── Source material ──

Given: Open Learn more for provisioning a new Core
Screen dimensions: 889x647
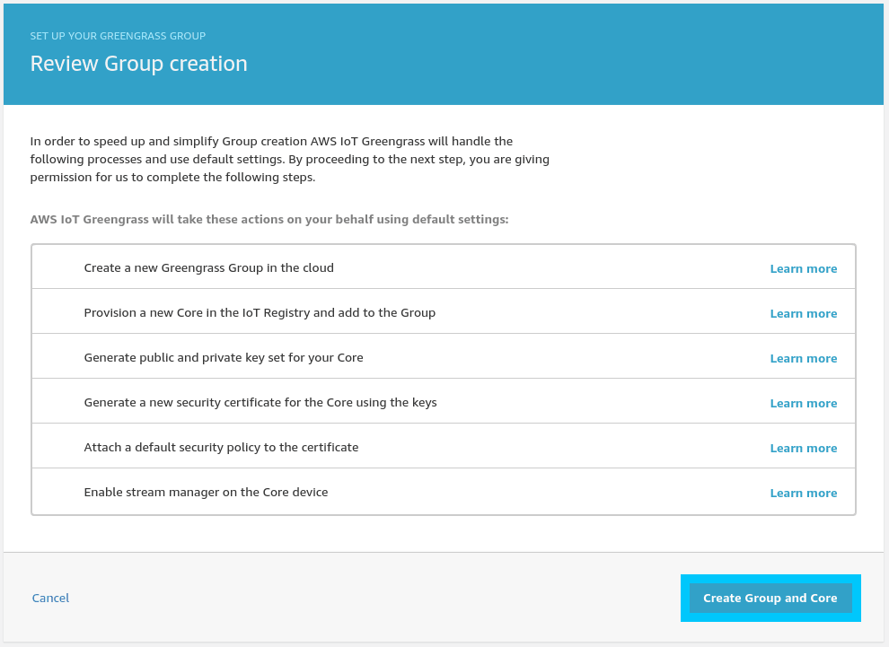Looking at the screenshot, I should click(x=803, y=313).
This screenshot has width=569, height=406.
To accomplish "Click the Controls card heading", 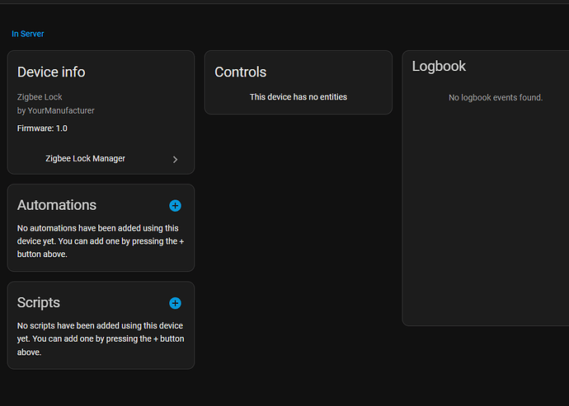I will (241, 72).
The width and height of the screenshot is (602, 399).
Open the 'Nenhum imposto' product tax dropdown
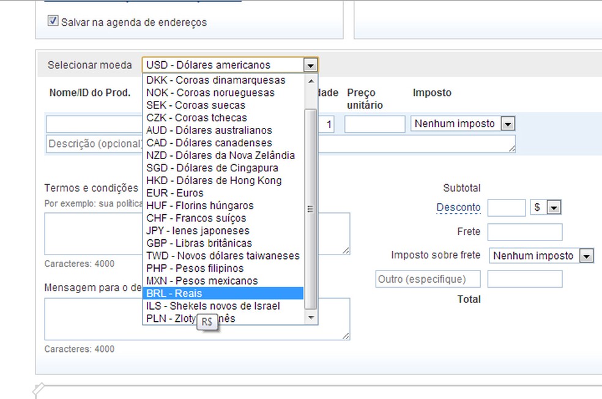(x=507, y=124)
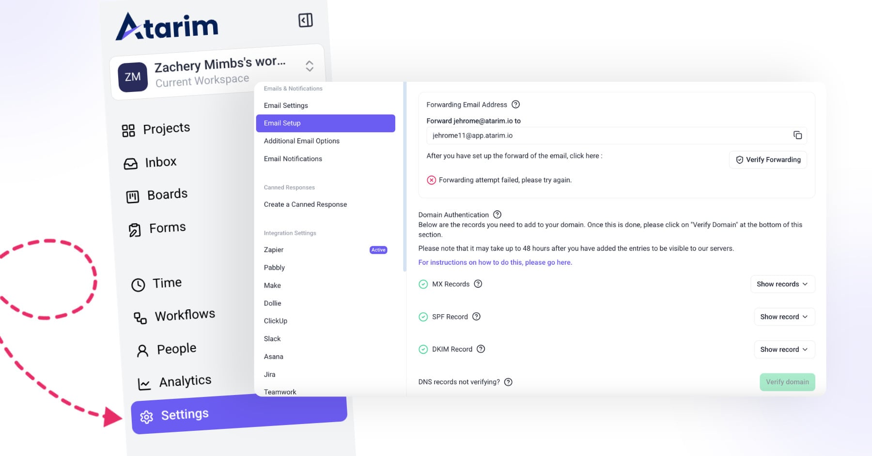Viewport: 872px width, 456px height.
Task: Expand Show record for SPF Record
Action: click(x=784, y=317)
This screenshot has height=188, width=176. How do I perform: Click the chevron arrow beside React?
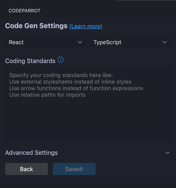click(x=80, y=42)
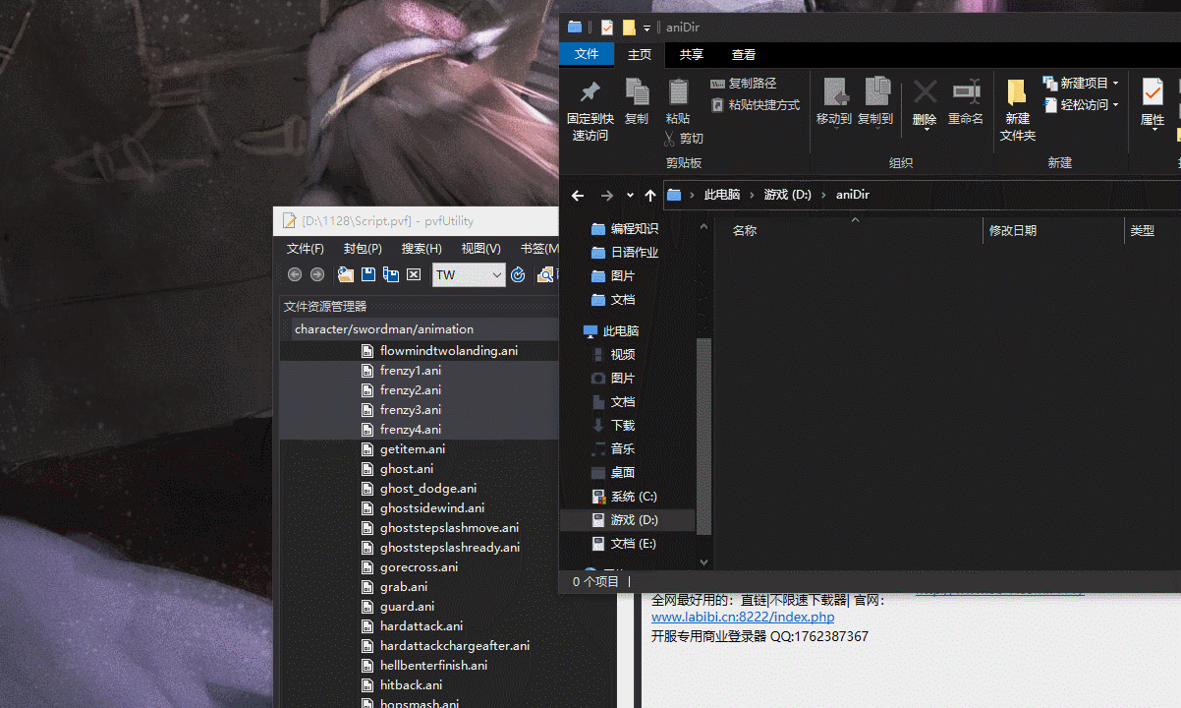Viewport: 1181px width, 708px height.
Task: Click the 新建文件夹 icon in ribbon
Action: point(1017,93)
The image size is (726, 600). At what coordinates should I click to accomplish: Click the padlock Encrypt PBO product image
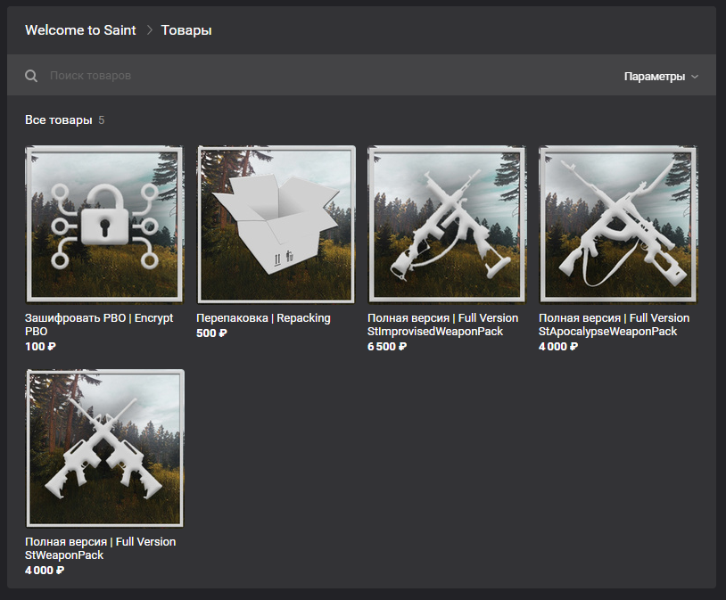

───

> Exercise directions
Give back exactly the lines from the one with "This screenshot has height=188, width=176." through the end of the records above, inclusive, and omit any pictures.

> Solution
This screenshot has height=188, width=176. How do I perform: Click the chevron arrow beside React?
click(x=80, y=42)
Viewport: 1181px width, 708px height.
Task: Click the 新建文件夹 icon in ribbon
Action: point(1017,93)
The image size is (726, 600). At what coordinates should I click to accomplish: Click the padlock Encrypt PBO product image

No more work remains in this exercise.